Conflicts of interest abound in medical research, whether it is funded by private or public funds, and the National Institutes of Health is seeking input on a rewrite of its regulations for that purpose.

According to the May 12 statement, NIH will accept comments until July 7 on the regulations, "with particular interest in potential for expanding the scope of the regulation and disclosure [of] interests." NIH seeks input on other issues as well, including "the definition of 'significant financial interest'," as well as several aspects of institutional conflicts of interest.

The statement quotes acting NIH director Raynard Kington, MD, as saying "these collaborations are increasingly complex and it is important to consider if changes are needed ... to ensure the integrity of science."

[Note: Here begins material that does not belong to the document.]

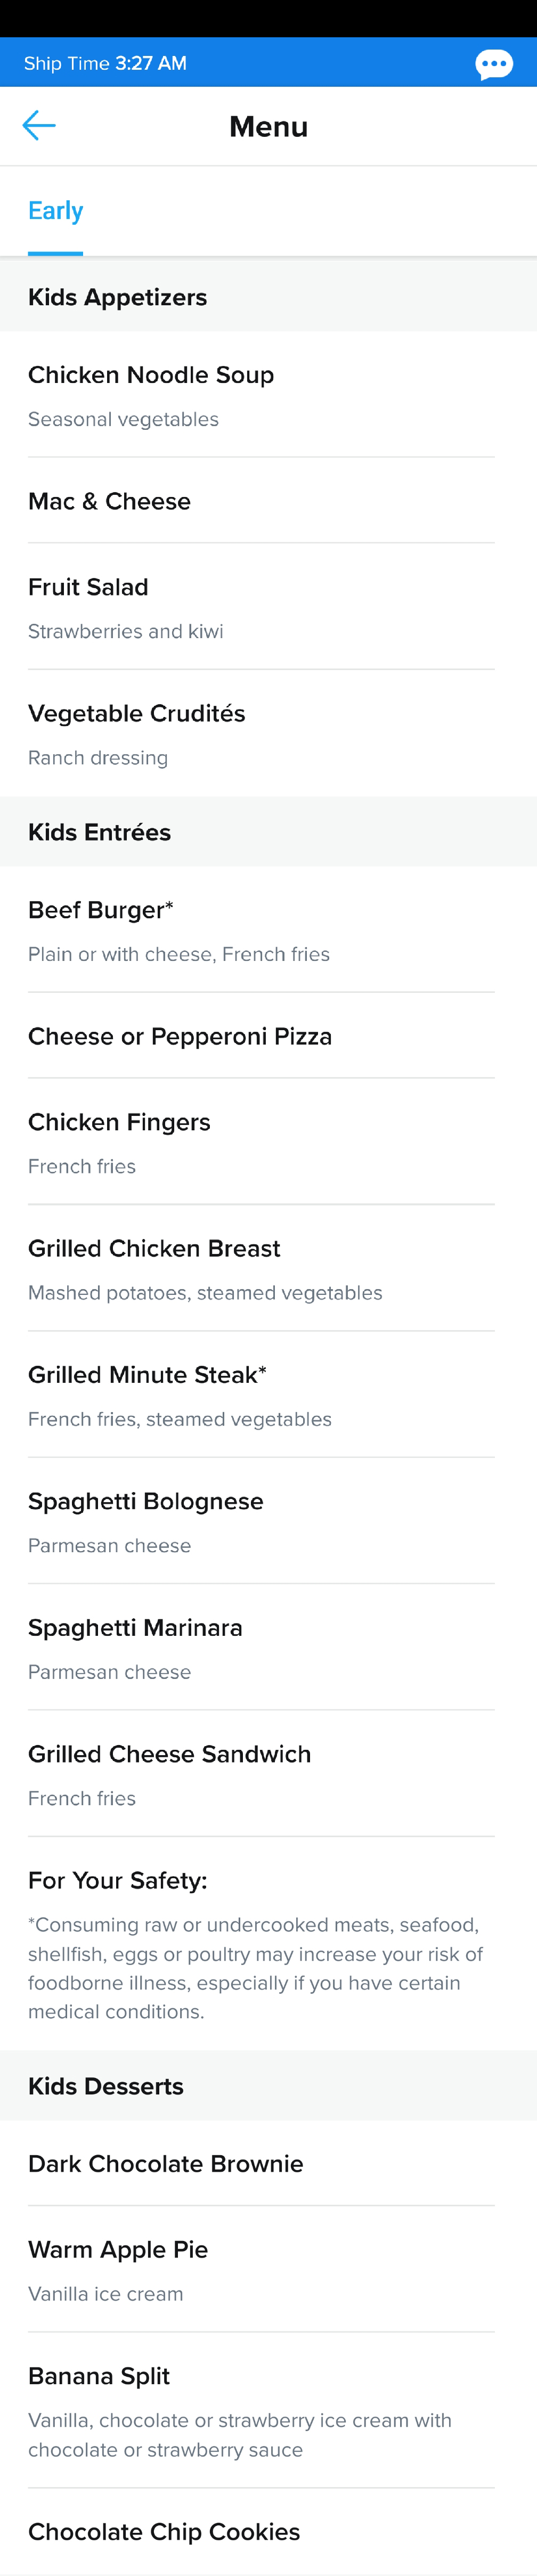Select Mac & Cheese appetizer
This screenshot has width=537, height=2576.
pos(268,501)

Conflicts of interest were the subject of a recent report by the Institute of Medicine (Washington), which concluded that any gifts from industry to researchers should be forbidden (Medical Device Daily, April 29, 2009), but that recommendation might gain little traction, given that the Physician Payment Sunshine Act of 2009 is well under way in the Senate and sets a reporting requirement for gifts valued at $100 or more. A number of states, including Minnesota and Massachusetts, have also passed laws dealing with conflicts of interest in relations between physicians and drug and device makers.

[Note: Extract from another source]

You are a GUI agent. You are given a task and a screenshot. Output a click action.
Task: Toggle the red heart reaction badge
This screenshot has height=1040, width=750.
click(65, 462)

Home oxygen bill resurfaces in House

The Home Oxygen Patient Protection Act of 2007 may have died before seeing the light of day, but it has resurfaced into a bill by more or less the same name in the House. Reps. Tom Price, MD (R-Georgia) and Heath Shuler (D-North Carolina) brought the bill back to life earlier this week, much to the delight of providers of home oxygen services.

The bill, cataloged as H.R. 2373, would wipe out the term limit of home oxygen therapy of 36 months imposed by the Deficit Reduction Act of 2005 (DRA) and allow providers to continue providing services indefinitely. H.R. 2373 would also allow the provider to retain ownership of the equipment, which DRA transferred to the patient after 36 months.

Many Medicare beneficiaries who are on home oxygen suffer from chronic obstructive pulmonary syndrome, a condition in which bronchitis takes root in lungs afflicted with emphysema. Those patients are often home-bound and not in a good position to take the oxygen bottles out for refill.

In a May 13 statement, Tyler Wilson, president of the American Association for Homecare (AAHomecare; Arlington, Virginia), said the bill will "help ensure appropriate oxygen therapy payments for the period of medical need" and will help provide "a greater focus on patient need and on the essential services" needed by patients on home oxygen therapy. "This issue is significant for both Democrats and Republicans and we expect strong support from both parties," Wilson noted.

CMS reschedules Bayesian meeting

CMS has rescheduled to June 17 a meeting addressing the use of Bayesian statistical methodology, originally scheduled for March 18. The agency's notice in the May 13 edition of the Federal Register states that the Medicare Coverage and Evidence Development Advisory Committee will meet from 7:30 a.m. to 4:30 p.m. at CMS headquarters at 7500 Security Blvd. in Baltimore.